▶ Task to carry out
Repeat the entries that appear below, exactly and in full.

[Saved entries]
◆ ◆ ◆

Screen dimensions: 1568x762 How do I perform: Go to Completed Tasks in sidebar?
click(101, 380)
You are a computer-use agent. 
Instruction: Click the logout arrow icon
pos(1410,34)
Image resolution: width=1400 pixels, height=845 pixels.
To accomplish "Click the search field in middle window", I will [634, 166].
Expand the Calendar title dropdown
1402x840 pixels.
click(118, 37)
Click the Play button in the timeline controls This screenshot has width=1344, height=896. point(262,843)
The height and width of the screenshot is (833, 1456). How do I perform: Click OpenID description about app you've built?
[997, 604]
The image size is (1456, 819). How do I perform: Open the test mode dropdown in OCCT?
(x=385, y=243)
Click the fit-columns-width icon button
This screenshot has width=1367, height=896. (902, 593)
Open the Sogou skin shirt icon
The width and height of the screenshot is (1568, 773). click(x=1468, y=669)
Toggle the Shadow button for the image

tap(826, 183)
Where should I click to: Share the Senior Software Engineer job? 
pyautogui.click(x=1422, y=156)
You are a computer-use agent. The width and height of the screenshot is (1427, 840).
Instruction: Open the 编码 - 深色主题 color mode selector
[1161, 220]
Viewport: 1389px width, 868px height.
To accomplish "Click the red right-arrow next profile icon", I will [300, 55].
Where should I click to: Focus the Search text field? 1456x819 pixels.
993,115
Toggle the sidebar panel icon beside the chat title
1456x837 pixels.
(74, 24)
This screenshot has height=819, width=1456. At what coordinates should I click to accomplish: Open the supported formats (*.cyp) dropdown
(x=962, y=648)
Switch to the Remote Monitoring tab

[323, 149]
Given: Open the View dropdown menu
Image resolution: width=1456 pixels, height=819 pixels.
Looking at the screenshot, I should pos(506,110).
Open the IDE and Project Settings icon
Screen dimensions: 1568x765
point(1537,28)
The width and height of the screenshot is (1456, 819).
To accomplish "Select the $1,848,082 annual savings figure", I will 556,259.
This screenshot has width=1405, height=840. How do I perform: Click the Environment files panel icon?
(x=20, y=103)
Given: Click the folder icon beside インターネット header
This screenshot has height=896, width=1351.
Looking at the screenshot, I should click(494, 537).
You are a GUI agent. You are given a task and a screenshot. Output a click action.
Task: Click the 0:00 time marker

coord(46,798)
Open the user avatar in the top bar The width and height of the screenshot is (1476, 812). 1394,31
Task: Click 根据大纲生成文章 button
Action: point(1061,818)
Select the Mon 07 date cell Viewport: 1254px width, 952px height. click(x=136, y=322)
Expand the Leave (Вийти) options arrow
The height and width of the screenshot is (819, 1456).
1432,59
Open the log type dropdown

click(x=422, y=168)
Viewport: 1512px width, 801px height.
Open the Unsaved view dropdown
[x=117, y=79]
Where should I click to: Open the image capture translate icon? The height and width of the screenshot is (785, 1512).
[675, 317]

◆ ◆ ◆

▶ Task result
Screen dimensions: 1568x762 How do I perform: Go to Completed Tasks in sidebar?
click(101, 380)
You are a computer-use agent. 
Instruction: Click the logout arrow icon
pos(1410,34)
Image resolution: width=1400 pixels, height=845 pixels.
To accomplish "Click the search field in middle window", I will [634, 166].
Expand the Calendar title dropdown
1402x840 pixels.
click(118, 37)
Click the Play button in the timeline controls This screenshot has width=1344, height=896. point(262,843)
The height and width of the screenshot is (833, 1456). How do I perform: Click OpenID description about app you've built?
[997, 604]
The image size is (1456, 819). How do I perform: Open the test mode dropdown in OCCT?
(x=385, y=243)
Click the fit-columns-width icon button
This screenshot has width=1367, height=896. (902, 593)
Open the Sogou skin shirt icon
The width and height of the screenshot is (1568, 773). click(x=1468, y=669)
Toggle the Shadow button for the image

tap(826, 183)
Where should I click to: Share the Senior Software Engineer job? 
pyautogui.click(x=1422, y=156)
You are a computer-use agent. The width and height of the screenshot is (1427, 840).
Instruction: Open the 编码 - 深色主题 color mode selector
[1161, 220]
Viewport: 1389px width, 868px height.
To accomplish "Click the red right-arrow next profile icon", I will [300, 55].
Where should I click to: Focus the Search text field? 1456x819 pixels.
993,115
Toggle the sidebar panel icon beside the chat title
1456x837 pixels.
(74, 24)
This screenshot has height=819, width=1456. At what coordinates should I click to accomplish: Open the supported formats (*.cyp) dropdown
(x=962, y=648)
Switch to the Remote Monitoring tab

[323, 149]
Given: Open the View dropdown menu
Image resolution: width=1456 pixels, height=819 pixels.
Looking at the screenshot, I should pos(506,110).
Open the IDE and Project Settings icon
Screen dimensions: 1568x765
point(1537,28)
The width and height of the screenshot is (1456, 819).
To accomplish "Select the $1,848,082 annual savings figure", I will 556,259.
This screenshot has width=1405, height=840. How do I perform: Click the Environment files panel icon?
(x=20, y=103)
Given: Click the folder icon beside インターネット header
This screenshot has height=896, width=1351.
Looking at the screenshot, I should click(494, 537).
You are a GUI agent. You are given a task and a screenshot. Output a click action.
Task: Click the 0:00 time marker

coord(46,798)
Open the user avatar in the top bar The width and height of the screenshot is (1476, 812). 1394,31
Task: Click 根据大纲生成文章 button
Action: point(1061,818)
Select the Mon 07 date cell Viewport: 1254px width, 952px height. click(x=136, y=322)
Expand the Leave (Вийти) options arrow
The height and width of the screenshot is (819, 1456).
1432,59
Open the log type dropdown

click(x=422, y=168)
Viewport: 1512px width, 801px height.
Open the Unsaved view dropdown
[x=117, y=79]
Where should I click to: Open the image capture translate icon? The height and width of the screenshot is (785, 1512).
[675, 317]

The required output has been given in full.